PETUNJUK ANDA → Tulis lagi semua baris data di bawah ini, tetapi ganti "GUI agent" dengan "screen assistant". Bagian lainnya biarkan sama persis.
::: CUPLIKAN DATA :::
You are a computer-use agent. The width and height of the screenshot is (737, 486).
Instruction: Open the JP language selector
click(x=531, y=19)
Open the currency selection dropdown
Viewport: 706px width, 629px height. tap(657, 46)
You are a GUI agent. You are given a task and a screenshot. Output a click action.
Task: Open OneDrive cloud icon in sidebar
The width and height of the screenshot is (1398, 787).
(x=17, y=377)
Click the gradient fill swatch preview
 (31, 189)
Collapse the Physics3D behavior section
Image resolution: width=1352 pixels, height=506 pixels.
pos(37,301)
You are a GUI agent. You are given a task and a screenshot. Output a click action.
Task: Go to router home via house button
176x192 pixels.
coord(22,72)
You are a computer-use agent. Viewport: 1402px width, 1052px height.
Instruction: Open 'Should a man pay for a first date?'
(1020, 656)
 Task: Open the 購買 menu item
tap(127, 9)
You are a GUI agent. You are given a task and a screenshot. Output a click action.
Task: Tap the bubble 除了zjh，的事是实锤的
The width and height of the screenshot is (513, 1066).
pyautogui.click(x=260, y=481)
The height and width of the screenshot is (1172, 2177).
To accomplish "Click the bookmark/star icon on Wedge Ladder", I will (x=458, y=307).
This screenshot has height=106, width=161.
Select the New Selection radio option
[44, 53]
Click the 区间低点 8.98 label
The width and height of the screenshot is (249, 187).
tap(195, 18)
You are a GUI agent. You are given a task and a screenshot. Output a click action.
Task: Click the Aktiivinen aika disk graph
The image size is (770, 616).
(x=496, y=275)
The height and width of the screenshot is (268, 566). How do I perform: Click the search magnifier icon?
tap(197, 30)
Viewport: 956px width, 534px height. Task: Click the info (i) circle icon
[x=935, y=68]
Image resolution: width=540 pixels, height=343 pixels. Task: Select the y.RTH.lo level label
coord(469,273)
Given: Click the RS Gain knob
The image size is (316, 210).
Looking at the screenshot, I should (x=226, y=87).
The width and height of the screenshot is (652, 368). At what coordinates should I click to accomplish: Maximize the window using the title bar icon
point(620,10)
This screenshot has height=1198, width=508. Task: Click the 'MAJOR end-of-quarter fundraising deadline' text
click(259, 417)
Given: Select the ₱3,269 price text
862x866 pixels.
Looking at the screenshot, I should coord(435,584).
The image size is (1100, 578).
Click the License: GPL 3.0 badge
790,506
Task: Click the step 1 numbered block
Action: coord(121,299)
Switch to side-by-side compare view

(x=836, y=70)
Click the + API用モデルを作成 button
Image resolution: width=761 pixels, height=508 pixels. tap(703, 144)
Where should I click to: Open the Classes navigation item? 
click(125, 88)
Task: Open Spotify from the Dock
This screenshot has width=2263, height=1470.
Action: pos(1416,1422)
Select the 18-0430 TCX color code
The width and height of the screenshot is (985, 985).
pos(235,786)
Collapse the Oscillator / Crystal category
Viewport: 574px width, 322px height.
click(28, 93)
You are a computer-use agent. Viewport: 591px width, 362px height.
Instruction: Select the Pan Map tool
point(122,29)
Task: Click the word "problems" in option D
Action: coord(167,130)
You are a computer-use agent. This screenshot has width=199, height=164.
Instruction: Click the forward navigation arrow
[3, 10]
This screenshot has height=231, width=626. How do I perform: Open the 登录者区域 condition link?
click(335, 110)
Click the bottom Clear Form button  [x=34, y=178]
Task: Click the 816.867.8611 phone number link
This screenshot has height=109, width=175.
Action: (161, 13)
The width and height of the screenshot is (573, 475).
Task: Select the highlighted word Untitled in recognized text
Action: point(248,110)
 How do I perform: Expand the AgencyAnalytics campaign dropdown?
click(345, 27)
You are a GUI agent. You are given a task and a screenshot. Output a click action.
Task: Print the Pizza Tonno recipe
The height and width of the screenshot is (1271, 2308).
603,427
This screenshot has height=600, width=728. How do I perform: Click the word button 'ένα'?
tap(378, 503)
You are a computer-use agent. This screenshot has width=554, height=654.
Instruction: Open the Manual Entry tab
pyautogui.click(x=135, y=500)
:::
LATIHAN SELESAI →
You are a computer-use agent. The width and height of the screenshot is (737, 486).
Instruction: Open the JP language selector
click(x=531, y=19)
Open the currency selection dropdown
Viewport: 706px width, 629px height. tap(657, 46)
You are a screen assistant. You are given a task and a screenshot. Output a click action.
Task: Open OneDrive cloud icon in sidebar
The width and height of the screenshot is (1398, 787).
(x=17, y=377)
Click the gradient fill swatch preview
 (31, 189)
Collapse the Physics3D behavior section
Image resolution: width=1352 pixels, height=506 pixels.
pos(37,301)
You are a screen assistant. You are given a task and a screenshot. Output a click action.
Task: Go to router home via house button
176x192 pixels.
coord(22,72)
You are a computer-use agent. Viewport: 1402px width, 1052px height.
Instruction: Open 'Should a man pay for a first date?'
(1020, 656)
 Task: Open the 購買 menu item
tap(127, 9)
You are a screen assistant. You are given a task and a screenshot. Output a click action.
Task: Tap the bubble 除了zjh，的事是实锤的
The width and height of the screenshot is (513, 1066).
pyautogui.click(x=260, y=481)
The height and width of the screenshot is (1172, 2177).
To accomplish "Click the bookmark/star icon on Wedge Ladder", I will (x=458, y=307).
This screenshot has height=106, width=161.
Select the New Selection radio option
[44, 53]
Click the 区间低点 8.98 label
The width and height of the screenshot is (249, 187).
tap(195, 18)
You are a screen assistant. You are given a task and a screenshot. Output a click action.
Task: Click the Aktiivinen aika disk graph
The image size is (770, 616).
(x=496, y=275)
The height and width of the screenshot is (268, 566). How do I perform: Click the search magnifier icon?
tap(197, 30)
Viewport: 956px width, 534px height. Task: Click the info (i) circle icon
[x=935, y=68]
Image resolution: width=540 pixels, height=343 pixels. Task: Select the y.RTH.lo level label
coord(469,273)
Given: Click the RS Gain knob
The image size is (316, 210).
Looking at the screenshot, I should (x=226, y=87).
The width and height of the screenshot is (652, 368). At what coordinates should I click to accomplish: Maximize the window using the title bar icon
point(620,10)
This screenshot has height=1198, width=508. Task: Click the 'MAJOR end-of-quarter fundraising deadline' text
click(259, 417)
Given: Select the ₱3,269 price text
862x866 pixels.
Looking at the screenshot, I should coord(435,584).
The image size is (1100, 578).
Click the License: GPL 3.0 badge
790,506
Task: Click the step 1 numbered block
Action: coord(121,299)
Switch to side-by-side compare view

(x=836, y=70)
Click the + API用モデルを作成 button
Image resolution: width=761 pixels, height=508 pixels. tap(703, 144)
Where should I click to: Open the Classes navigation item? 
click(125, 88)
Task: Open Spotify from the Dock
This screenshot has width=2263, height=1470.
Action: pos(1416,1422)
Select the 18-0430 TCX color code
The width and height of the screenshot is (985, 985).
pos(235,786)
Collapse the Oscillator / Crystal category
Viewport: 574px width, 322px height.
click(28, 93)
You are a computer-use agent. Viewport: 591px width, 362px height.
Instruction: Select the Pan Map tool
point(122,29)
Task: Click the word "problems" in option D
Action: coord(167,130)
You are a computer-use agent. This screenshot has width=199, height=164.
Instruction: Click the forward navigation arrow
[3, 10]
This screenshot has height=231, width=626. How do I perform: Open the 登录者区域 condition link?
click(335, 110)
Click the bottom Clear Form button  [x=34, y=178]
Task: Click the 816.867.8611 phone number link
This screenshot has height=109, width=175.
Action: (161, 13)
The width and height of the screenshot is (573, 475).
Task: Select the highlighted word Untitled in recognized text
Action: point(248,110)
 How do I perform: Expand the AgencyAnalytics campaign dropdown?
click(345, 27)
You are a screen assistant. You are given a task and a screenshot. Output a click action.
Task: Print the Pizza Tonno recipe
The height and width of the screenshot is (1271, 2308).
603,427
This screenshot has height=600, width=728. How do I perform: Click the word button 'ένα'?
tap(378, 503)
You are a computer-use agent. This screenshot has width=554, height=654.
Instruction: Open the Manual Entry tab
pyautogui.click(x=135, y=500)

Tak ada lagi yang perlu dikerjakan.